Another problem with Diamanti’s performance is that he seems to have increased his dribbling and passing without really improving team’s performance. It is one thing to dribble and pass or shoot if you are good at it; Messi and Ribery also dribble a lot. It is a completely different thing to dominate the ball as much as Diamanti does. Many of his dribbles are futile; he was by far the most fouled player in top 5 leagues last season. Perhaps this suggests that he holds on to the ball too much and therefore gets fouled often. Diamanti was also ranked second in dispossession and third in turnovers last year in Serie A. Adding all these up gives us a profile akin to the talented kid at schoolyard who is always dominating the games but not necessarily winning many.

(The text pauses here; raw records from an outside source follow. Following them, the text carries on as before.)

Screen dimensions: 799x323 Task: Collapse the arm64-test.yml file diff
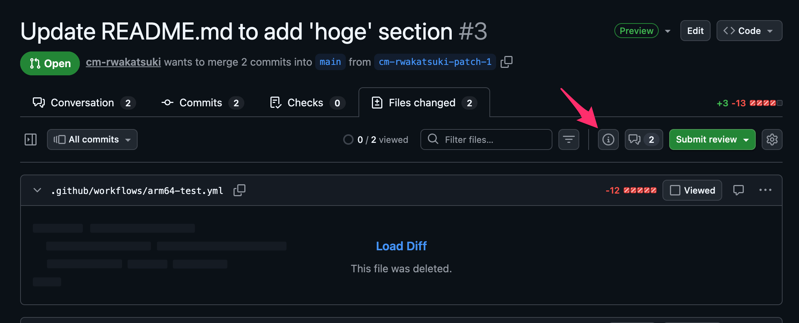pyautogui.click(x=37, y=190)
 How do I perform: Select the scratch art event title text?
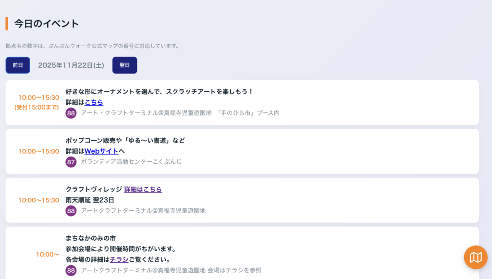point(159,92)
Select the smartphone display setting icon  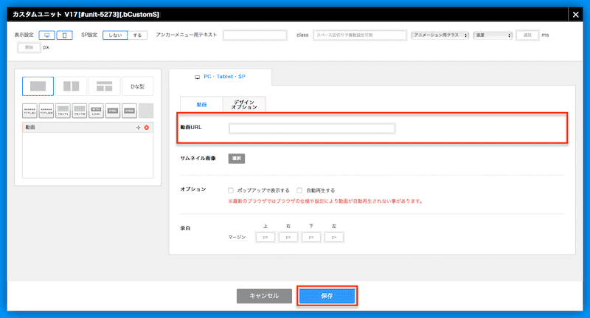click(65, 35)
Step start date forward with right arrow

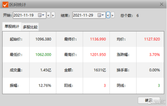pos(53,15)
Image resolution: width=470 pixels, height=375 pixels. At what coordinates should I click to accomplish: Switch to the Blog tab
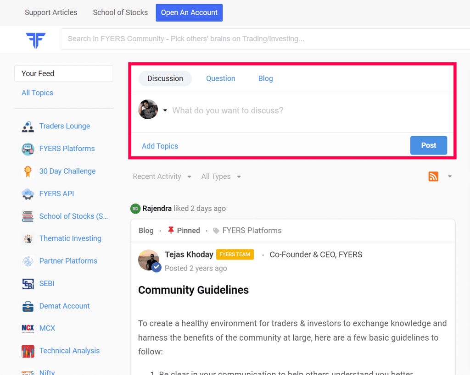tap(266, 78)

To sum up, in Diamanti we have an example of an attacking player who dribbles, passes and shoots a lot. Many models and experts rate him high. He plays for Italian NT. He might be doing a lot on the field but perhaps he could be more valuable if he did less. Even though more data and analysis is required to quantify the opportunity cost Diamanti gives up by being involved so much, we can assume that he makes Bologna a much more predictable team as everything goes through him. It may be that without him Bologna is a better team as each of the remaining players share his burden and the end result is more successful. To give him benefit of the doubt, he might be better off in a “team of equals” as to see how he performs where he is not focal point of offense. His performance for the Azzurri might require further analysis.

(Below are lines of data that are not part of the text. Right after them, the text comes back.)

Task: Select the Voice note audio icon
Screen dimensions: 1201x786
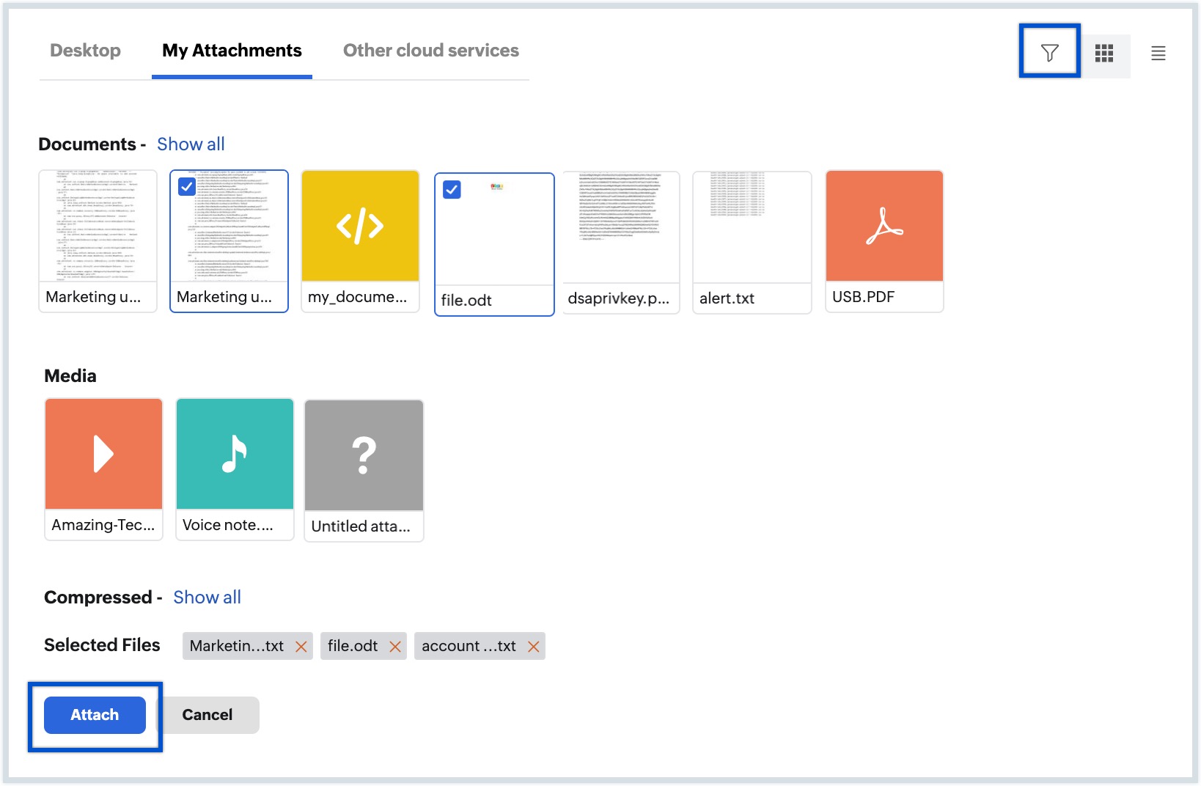Action: click(x=235, y=455)
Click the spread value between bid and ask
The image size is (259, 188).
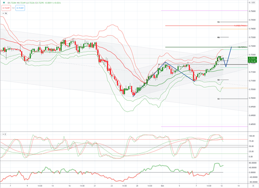pos(13,8)
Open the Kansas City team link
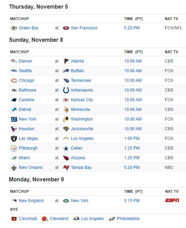The height and width of the screenshot is (228, 186). [x=82, y=100]

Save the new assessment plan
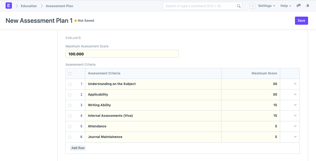pyautogui.click(x=301, y=20)
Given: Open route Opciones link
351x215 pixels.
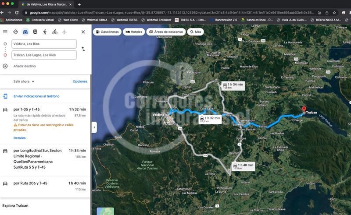Looking at the screenshot, I should (x=80, y=81).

Diamanti is rated pretty high by GdS and Prandelli but for a 30-year-old his resume is quite weak; lots of Serie B in his early 20s, then an unsuccessful stint at West Ham and finally constant relegation battles in Brescia and Bologna. That might be telling us something; his style is not considered suitable for bigger teams due to his dominance of the ball on the pitch. Only player that is really similar to him Taarabt (GI rates him higher @ 98.2) of Fulham. Since EPL is more popular among fans and statistics crowd he can also be analyzed to answer some of the questions Diamanti performance raises:

  • Is more always better in offense?
  • What is true opportunity cost of certain actions that players take? How can we quantify it?
  • What efficiency metrics can we develop from the data available? Some of mine are above.
  • How can we incorporate +/-, regression based and other models into one larger framework?

I hope more people like Mr.Seidel develop their own original approaches to soccer analytics and at the end we have many tools to rate and analyze players and teams rather that a one fits all approach.